What you will do: Write out, word for word, the lines running from the one that contains "You are a computer-use agent. 776x434 pixels." through the end of the records, omitting the pictures.

Material provided:
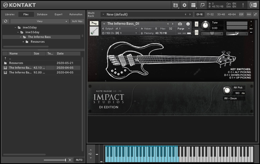Viewport: 260px width, 164px height.
Task: Click the exclamation panic icon
Action: click(243, 5)
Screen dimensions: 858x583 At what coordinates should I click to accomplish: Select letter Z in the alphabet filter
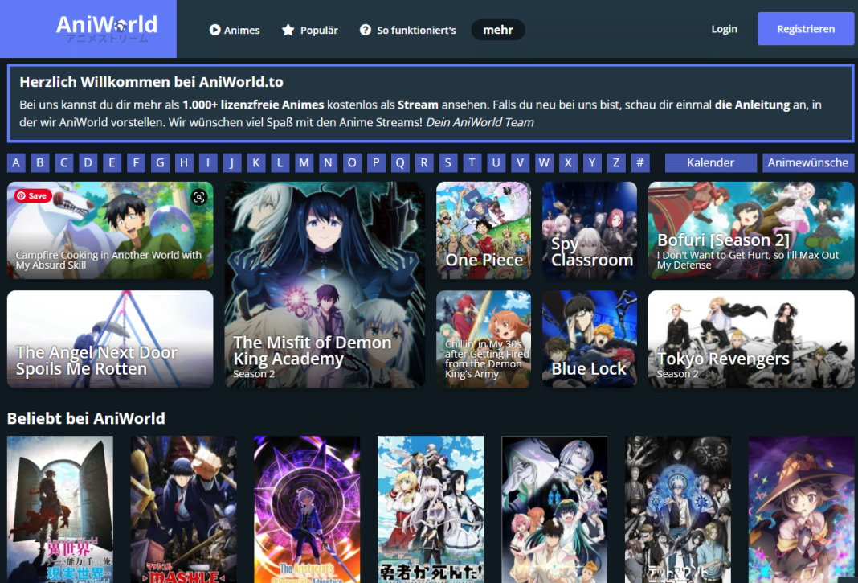(x=615, y=162)
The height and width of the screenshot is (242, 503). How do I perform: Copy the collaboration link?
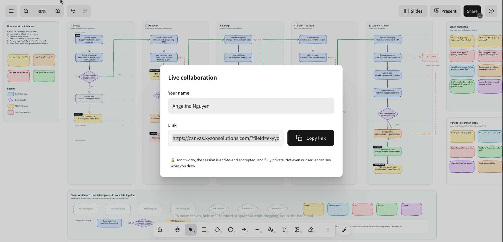pos(311,138)
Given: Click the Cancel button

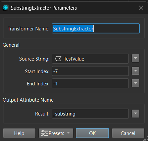Looking at the screenshot, I should click(x=128, y=133).
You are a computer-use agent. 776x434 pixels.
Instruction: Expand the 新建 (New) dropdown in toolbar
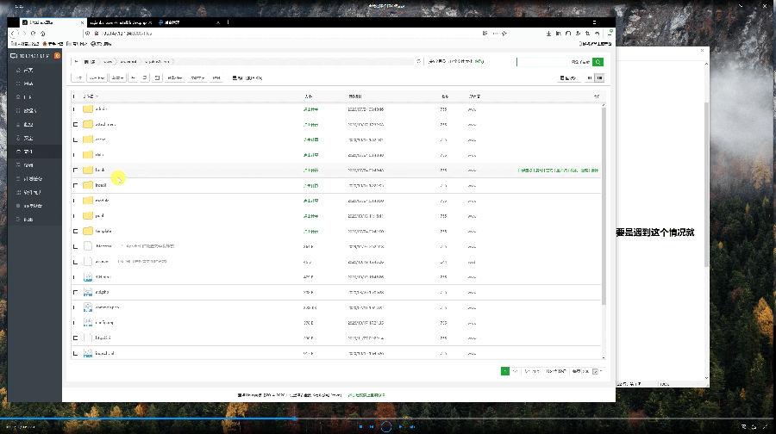coord(117,78)
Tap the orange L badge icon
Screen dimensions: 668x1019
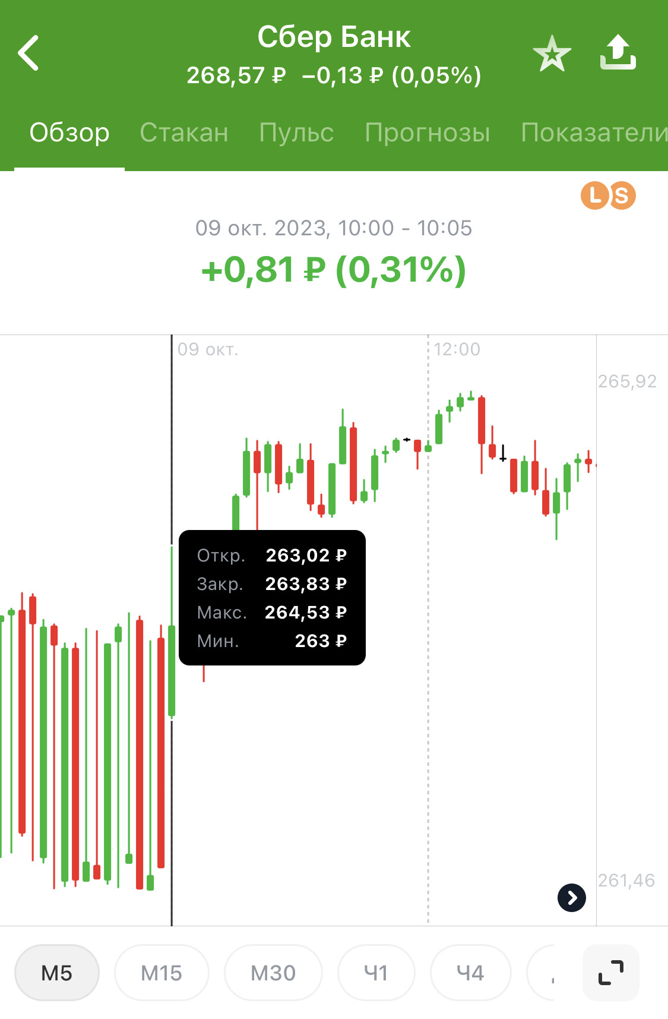(595, 195)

Result below:
You are a computer-use agent. 776x434 pixels.
Instruction: Expand the 新建 (New) dropdown in toolbar
coord(117,78)
Tap the orange L badge icon
Screen dimensions: 668x1019
(595, 195)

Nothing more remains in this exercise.